However, details are slowly beginning to emerge regarding matches that are thought to be under question and possible teams that could have been affected by them.
—Update: February 8, 2013 at 6:45 a.m. ET—
As discussed on the previous slide, Friedhelm Althans is the chief match-fix investigator with Bochum police and has recently spoken via Sporting Intelligence about the new match-fixing revelations and which matches/teams have been involved with the fixes.
He clarified that mostly international matches were part of the "new" cases under investigation and that hardly any were domestic-based games.
“On Monday the message was not clear,” Althans said. “The 380 cases referred to in Europe are old cases that everyone has known about, cases already dealt with by authorities in Germany, Hungary, Finland, Slovenia and Austria.”
The 380 cases, he said, included matches outside those five countries, notably 79 fixed games in Turkey and others elsewhere where the prosecutions happened in Germany or one of the other five nations.
The “new” information that should have been more clearly stated in the press conference, Althans says, is that 300 “new” cases have been looked at in Africa, Asia and Latin America, as “spin-offs” from the investigations into the fixes in Europe.
Althans has clarified that of the 300 “new” cases in Africa, Asia and Latin America, “around 90 per cent of those involve international matches”. Or in other words, around 270 international games are among the 300 “new cases”.
However, these are not from the past two years.
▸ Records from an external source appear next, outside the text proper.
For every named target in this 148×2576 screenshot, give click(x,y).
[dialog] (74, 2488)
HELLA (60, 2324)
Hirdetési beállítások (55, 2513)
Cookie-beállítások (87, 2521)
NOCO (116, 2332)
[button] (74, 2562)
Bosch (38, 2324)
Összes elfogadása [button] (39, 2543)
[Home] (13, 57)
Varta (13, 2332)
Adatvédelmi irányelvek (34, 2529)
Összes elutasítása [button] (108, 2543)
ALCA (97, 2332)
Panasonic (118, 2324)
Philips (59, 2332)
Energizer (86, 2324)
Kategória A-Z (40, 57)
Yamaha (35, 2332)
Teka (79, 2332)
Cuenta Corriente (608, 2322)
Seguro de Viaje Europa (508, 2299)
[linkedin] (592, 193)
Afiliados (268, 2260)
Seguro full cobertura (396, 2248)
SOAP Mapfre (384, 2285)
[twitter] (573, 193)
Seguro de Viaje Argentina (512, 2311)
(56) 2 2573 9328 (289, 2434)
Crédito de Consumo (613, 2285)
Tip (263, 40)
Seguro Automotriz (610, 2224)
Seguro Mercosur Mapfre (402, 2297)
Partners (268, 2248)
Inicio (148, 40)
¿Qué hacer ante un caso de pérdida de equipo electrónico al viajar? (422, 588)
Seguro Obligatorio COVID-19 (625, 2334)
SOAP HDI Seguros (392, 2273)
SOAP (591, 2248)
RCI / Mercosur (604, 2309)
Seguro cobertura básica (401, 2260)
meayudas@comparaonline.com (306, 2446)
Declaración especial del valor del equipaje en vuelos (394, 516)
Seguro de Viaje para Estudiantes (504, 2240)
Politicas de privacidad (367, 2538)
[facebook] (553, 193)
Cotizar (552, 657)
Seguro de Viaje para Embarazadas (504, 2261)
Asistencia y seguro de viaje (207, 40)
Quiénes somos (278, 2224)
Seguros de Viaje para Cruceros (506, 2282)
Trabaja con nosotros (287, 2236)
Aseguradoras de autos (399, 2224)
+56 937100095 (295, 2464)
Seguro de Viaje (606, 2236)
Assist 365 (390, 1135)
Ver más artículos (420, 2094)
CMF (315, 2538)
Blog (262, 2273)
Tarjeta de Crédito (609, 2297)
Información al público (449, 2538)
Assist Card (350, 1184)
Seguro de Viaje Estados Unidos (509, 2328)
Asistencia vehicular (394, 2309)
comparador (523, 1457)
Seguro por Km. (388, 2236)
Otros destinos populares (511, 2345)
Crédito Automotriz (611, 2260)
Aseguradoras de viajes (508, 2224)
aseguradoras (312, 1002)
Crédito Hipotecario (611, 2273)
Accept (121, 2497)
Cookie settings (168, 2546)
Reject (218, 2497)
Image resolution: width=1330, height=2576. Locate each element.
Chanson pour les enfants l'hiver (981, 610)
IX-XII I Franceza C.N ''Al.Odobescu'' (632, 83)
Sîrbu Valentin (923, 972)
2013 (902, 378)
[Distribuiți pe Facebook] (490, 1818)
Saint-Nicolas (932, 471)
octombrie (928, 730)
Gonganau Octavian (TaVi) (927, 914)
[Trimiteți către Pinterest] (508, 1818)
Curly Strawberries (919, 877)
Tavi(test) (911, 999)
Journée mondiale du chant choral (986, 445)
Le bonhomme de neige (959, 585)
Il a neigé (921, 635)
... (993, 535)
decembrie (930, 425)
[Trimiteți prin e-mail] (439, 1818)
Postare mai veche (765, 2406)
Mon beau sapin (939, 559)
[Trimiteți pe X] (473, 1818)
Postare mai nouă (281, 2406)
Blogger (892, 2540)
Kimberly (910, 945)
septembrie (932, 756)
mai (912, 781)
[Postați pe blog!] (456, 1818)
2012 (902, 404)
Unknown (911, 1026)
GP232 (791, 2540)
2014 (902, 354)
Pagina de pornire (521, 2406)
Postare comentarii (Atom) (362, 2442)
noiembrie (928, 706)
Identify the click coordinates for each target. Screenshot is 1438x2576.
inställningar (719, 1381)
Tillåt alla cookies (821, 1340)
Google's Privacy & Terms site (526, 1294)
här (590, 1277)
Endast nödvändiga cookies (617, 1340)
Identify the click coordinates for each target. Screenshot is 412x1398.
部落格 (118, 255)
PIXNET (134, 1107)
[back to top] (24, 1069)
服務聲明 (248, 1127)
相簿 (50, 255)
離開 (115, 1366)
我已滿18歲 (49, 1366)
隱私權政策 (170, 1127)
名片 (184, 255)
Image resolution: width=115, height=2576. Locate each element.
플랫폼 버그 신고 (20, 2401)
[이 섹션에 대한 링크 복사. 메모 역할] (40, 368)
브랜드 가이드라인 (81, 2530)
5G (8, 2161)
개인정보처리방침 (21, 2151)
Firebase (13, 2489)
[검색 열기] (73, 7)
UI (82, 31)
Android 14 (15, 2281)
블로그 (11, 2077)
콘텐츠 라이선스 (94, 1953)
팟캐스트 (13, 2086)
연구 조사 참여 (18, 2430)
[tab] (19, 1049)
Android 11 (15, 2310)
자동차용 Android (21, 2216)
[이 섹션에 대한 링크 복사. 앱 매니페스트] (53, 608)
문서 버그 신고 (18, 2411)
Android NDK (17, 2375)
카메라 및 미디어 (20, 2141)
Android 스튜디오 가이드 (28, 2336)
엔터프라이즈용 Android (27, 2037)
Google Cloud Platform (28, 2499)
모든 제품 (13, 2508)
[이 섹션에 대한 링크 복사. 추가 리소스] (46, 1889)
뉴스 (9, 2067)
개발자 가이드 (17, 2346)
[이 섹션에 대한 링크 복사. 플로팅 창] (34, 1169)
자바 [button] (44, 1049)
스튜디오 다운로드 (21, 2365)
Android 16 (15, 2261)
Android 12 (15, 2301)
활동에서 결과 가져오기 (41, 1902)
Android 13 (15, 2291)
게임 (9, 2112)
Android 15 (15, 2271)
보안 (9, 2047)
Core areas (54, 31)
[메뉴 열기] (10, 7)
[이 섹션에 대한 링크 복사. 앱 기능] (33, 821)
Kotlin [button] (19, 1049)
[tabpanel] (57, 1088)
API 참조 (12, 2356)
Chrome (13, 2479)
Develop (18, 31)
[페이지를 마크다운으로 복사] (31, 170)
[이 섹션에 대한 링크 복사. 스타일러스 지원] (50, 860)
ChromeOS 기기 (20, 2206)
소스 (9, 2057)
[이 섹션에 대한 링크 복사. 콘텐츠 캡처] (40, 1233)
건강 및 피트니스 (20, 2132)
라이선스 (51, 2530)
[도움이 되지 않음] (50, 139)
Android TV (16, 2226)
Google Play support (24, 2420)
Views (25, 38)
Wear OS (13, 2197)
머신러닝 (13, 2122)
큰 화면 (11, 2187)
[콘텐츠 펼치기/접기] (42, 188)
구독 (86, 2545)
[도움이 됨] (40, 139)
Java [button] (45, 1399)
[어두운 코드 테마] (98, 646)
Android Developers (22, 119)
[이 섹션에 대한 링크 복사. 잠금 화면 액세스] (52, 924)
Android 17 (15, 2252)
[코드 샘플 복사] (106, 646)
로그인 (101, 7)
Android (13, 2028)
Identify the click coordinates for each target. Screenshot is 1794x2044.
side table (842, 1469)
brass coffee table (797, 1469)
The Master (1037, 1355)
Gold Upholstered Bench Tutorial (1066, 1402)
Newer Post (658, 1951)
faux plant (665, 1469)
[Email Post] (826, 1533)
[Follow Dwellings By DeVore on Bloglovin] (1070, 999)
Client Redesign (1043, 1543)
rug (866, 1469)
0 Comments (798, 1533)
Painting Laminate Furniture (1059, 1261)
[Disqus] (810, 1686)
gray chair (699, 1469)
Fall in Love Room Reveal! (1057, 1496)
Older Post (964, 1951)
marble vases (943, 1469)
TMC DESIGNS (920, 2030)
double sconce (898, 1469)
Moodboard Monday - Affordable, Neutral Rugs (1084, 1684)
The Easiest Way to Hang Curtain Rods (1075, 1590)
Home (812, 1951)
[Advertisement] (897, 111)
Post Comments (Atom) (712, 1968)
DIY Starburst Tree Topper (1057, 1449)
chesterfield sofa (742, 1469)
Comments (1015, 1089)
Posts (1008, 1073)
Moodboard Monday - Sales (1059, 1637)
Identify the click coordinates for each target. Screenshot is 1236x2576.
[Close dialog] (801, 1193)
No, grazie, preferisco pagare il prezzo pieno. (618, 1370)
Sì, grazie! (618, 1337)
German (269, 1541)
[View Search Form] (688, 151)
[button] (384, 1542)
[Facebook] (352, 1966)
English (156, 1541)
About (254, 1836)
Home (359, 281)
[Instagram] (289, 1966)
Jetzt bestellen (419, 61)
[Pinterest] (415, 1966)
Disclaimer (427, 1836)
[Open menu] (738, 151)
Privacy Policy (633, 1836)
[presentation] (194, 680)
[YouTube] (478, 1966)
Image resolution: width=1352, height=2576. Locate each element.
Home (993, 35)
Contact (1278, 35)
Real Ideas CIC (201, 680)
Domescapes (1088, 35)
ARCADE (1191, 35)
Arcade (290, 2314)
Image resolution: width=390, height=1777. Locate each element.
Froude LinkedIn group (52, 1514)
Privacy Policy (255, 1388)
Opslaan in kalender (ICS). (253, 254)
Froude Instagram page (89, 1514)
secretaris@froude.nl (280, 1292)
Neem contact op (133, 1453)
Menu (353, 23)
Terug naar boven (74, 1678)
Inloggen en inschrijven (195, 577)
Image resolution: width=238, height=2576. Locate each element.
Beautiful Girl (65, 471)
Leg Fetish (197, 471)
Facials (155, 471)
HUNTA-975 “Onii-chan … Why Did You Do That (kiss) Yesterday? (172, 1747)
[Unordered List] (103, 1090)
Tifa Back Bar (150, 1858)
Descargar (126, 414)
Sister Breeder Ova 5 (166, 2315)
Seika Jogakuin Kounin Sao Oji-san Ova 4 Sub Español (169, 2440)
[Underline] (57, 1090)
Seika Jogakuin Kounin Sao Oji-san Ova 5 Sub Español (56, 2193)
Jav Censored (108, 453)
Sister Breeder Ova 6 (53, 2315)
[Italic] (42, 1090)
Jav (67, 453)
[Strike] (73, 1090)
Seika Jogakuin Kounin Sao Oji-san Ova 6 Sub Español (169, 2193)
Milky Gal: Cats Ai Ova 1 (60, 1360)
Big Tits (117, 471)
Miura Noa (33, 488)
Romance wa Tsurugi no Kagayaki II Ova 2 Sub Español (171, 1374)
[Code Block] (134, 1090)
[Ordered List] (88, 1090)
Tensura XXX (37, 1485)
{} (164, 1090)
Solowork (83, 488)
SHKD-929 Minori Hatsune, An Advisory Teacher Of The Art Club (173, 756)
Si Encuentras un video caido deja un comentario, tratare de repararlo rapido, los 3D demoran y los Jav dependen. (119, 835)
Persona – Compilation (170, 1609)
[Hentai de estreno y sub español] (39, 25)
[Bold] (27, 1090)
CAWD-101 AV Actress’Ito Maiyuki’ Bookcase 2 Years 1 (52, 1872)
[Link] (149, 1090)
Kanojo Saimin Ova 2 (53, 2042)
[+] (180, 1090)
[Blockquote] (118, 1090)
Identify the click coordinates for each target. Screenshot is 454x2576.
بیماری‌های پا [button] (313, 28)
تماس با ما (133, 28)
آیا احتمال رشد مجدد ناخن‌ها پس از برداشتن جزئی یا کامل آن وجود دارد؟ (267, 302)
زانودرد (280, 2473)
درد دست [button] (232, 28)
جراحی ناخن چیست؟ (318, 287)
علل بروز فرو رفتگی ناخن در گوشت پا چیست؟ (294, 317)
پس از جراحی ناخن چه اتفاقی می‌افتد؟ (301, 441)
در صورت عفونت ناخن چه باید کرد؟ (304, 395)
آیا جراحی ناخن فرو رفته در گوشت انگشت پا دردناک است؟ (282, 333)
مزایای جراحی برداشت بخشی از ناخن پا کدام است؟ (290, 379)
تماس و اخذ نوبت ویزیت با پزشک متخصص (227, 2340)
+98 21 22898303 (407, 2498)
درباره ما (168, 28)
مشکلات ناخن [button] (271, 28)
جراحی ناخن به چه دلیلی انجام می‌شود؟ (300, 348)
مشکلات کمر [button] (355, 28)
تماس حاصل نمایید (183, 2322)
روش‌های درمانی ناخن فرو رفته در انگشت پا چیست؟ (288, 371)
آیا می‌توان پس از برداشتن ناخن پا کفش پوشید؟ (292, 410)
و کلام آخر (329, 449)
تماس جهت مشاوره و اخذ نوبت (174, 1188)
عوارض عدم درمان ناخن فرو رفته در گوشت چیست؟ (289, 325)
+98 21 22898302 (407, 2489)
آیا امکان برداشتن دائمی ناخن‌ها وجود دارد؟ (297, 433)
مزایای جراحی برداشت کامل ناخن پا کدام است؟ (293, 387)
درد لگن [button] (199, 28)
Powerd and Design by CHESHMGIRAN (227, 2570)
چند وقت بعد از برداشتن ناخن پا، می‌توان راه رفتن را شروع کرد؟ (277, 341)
They relate to games played “mostly in 2009, 2010 and 2011″, according to Althans.
——End of Update——
—Updated: February 5, 2013 at 11:30 a.m. ET—
How many of these matches have taken place in lower-division football and how many have taken place in the top class is not known. However, details are slowly starting to emerge on a Champions League match played in England that is thought to be under serious question.
Original comments from Europol, followed by comments from New York Times.
“It would be naïve and complacent of those in the U.K. to think such a criminal conspiracy does not involve the English game and all the football in Europe,” Rob Wainwright, the director of the police intelligence agency, known as Europol, told reporters.
Officials [would not] identify any of the teams and individuals newly linked to match-fixing, citing the need to guard the confidentiality of police procedures. Still, one new tantalizing detail did emerge: the revelation that one of the suspicious matches uncovered involving the Champions League—the most prestigious annual soccer tournament in the world—was played in England in the last three or four years.
For those wondering, Manchester United, Manchester City, Arsenal, Chelsea, Liverpool and Tottenham Hotspur all potentially fall into that category.